De leur côté, les associations féministes se battent pour la suppression d'une telle clause qui serait, pour elles, un frein à l'accès à l'avortement pour les femmes. Voilà pourquoi le ministre de la Justice a tenu à clarifier la position de l'exécutif sur la question et à désamorcer tout incendie dans un moment historique pour les droits des femmes, notamment envers le corps médical. Pour lui, l'inscription de l'IVG dans la Constitution, si tel est le cas, "ne rend absolument pas" caduque la clause de conscience des professionnels de santé. "Il n'y a aucune crainte, ni pour les médecins, ni pour les sages-femmes. On est sur des questions sociétales et il faut respecter les convictions des uns et des autres" a-t-il rappelé.
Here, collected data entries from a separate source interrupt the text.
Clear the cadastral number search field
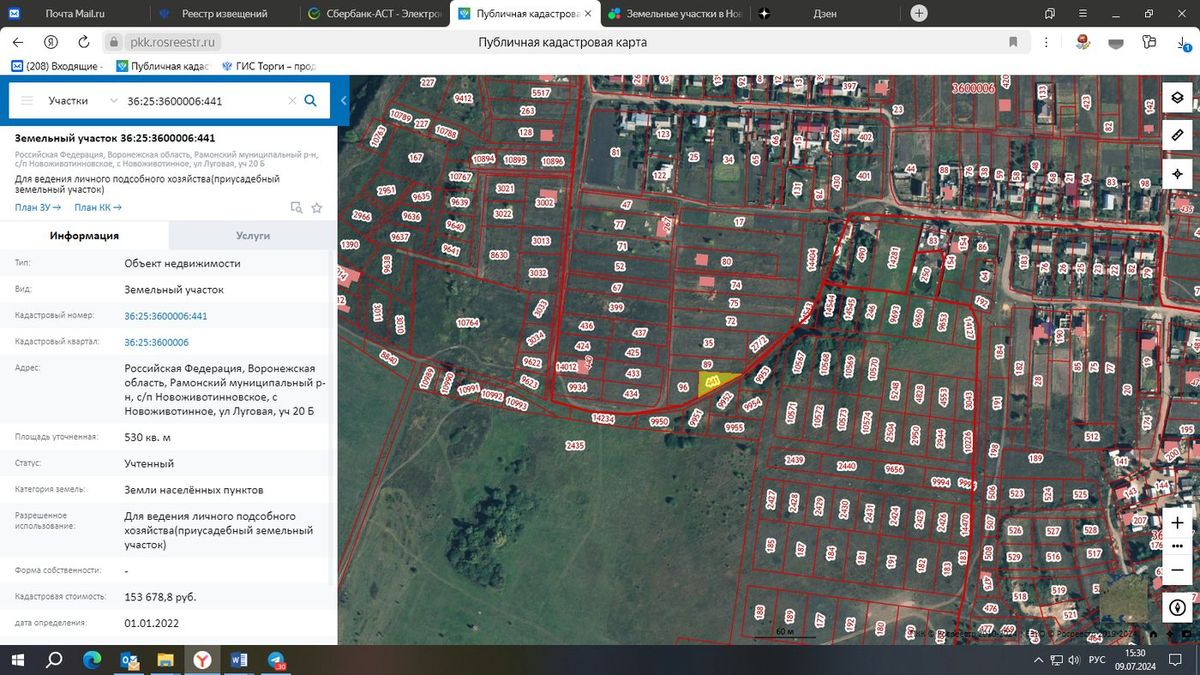1200x675 pixels. (292, 101)
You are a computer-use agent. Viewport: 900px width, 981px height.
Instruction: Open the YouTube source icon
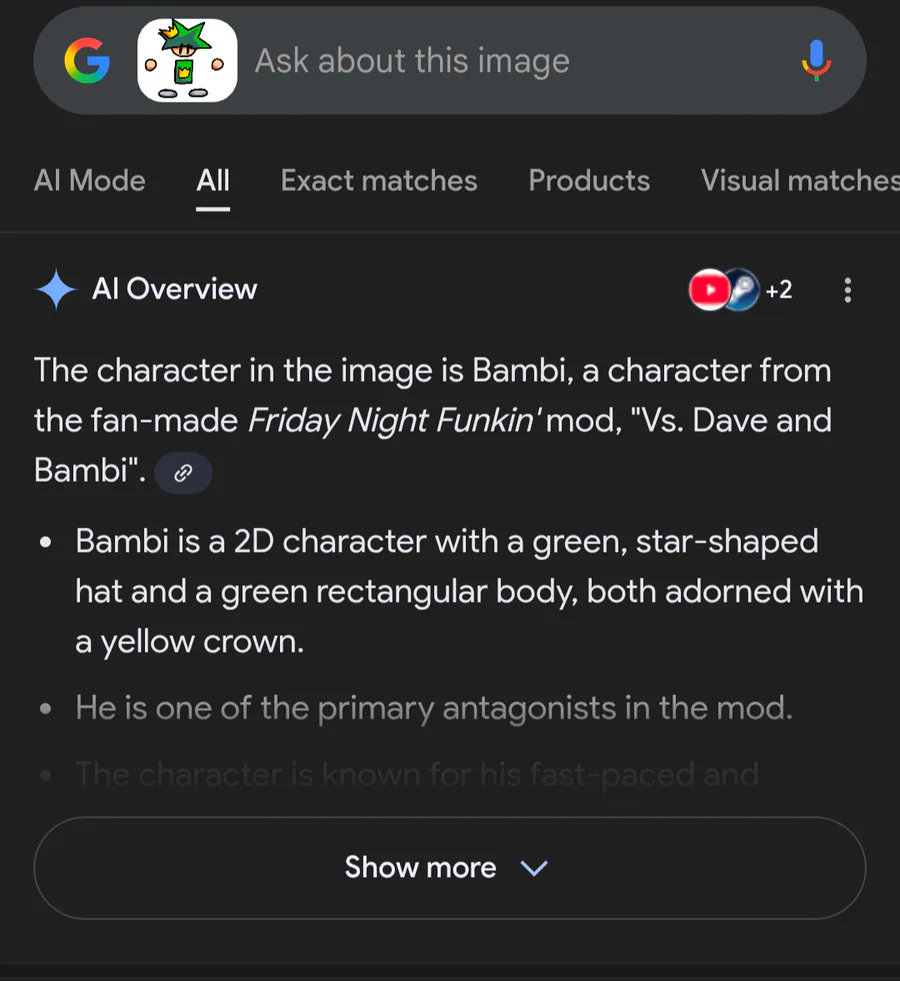tap(708, 290)
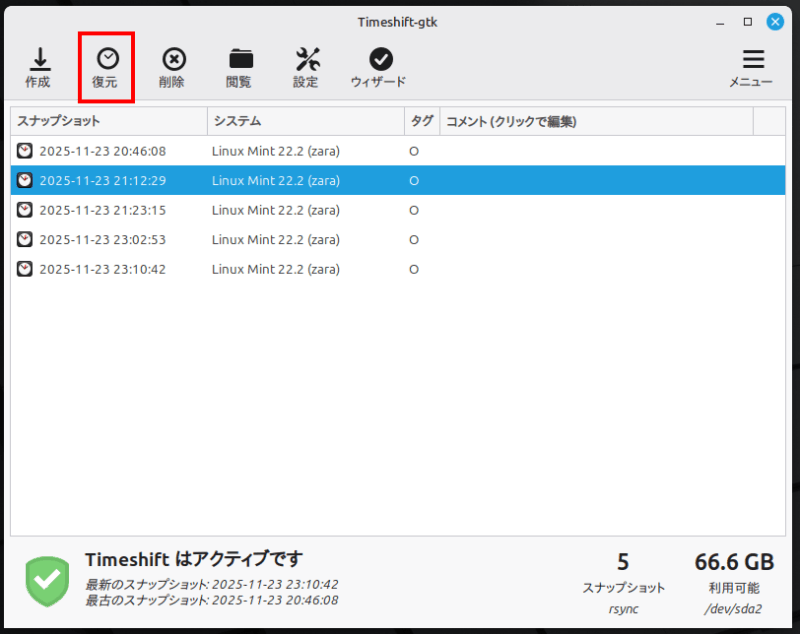Sort by システム column header
This screenshot has height=634, width=800.
click(305, 121)
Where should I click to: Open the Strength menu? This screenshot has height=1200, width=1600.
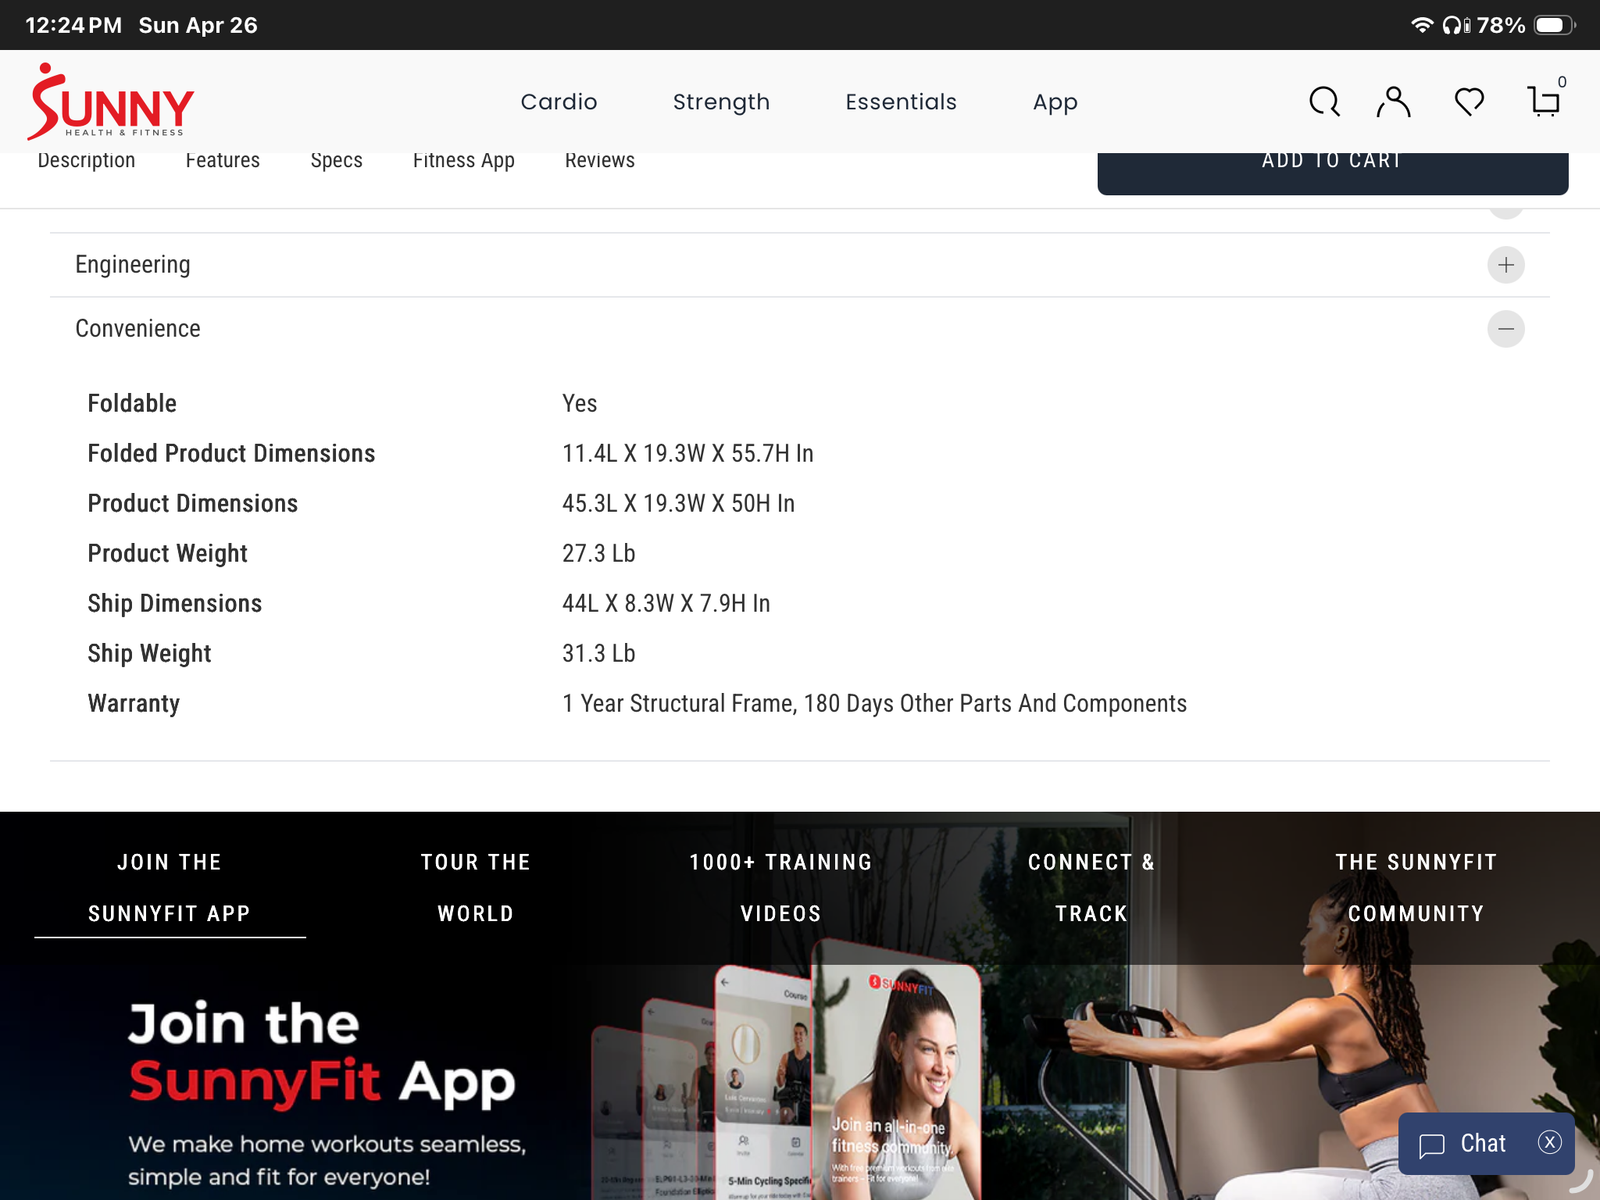click(x=721, y=102)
L'ordre des médecins comme le Collège national des gynécologues et obstétriciens est également opposé à la suppression de cette clause de conscience car "elle protège la femme, en imposant une obligation de réorientation de celle-ci vers un praticien ou un établissement de santé pratiquant l'IVG" indique-t-il auprès du Monde.

Un manque de personnel spécialisé

À ces freins, vient s'ajouter le manque de médecins et de professionnels de santé qui pratiquent l'interruption volontaire de grossesse en France. Selon le rapport parlementaire de 2020 mené par Marie-Noëlle Battistel et Cécile Muschotti, les avortements réalisées en ville l'ont été par 1 932 praticiens conventionnés. Ce qui représente 2,9% des généralistes et gynécologues et 3,5% des sages-femmes. En clair, la pratique de cet acte repose sur les compétences d'une poignée de praticiens "dont beaucoup se trouvent bientôt à la retraite" alerte le rapport.
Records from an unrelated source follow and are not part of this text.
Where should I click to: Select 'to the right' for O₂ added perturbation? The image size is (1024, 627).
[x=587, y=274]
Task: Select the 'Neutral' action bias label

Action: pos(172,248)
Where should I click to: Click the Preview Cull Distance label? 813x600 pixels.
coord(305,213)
Des chiffres compensés par la hausse fulgurante de l'IVG médicamenteuse en ville ou par aspiration dans les centres de santé, notamment grâce aux sages-femmes en libéral. D'après les chiffres de la Drees, le rapport de force s'est totalement inversé entre IVG médicamenteuse et instrumentale. La part d'avortements médicamenteux est passée de 30,6% à 78,5% entre 2001 et 2022. Dans le même temps, celle des avortements instrumentaux s'est écroulée sur la même période, passant de 69,4% à 21,5%.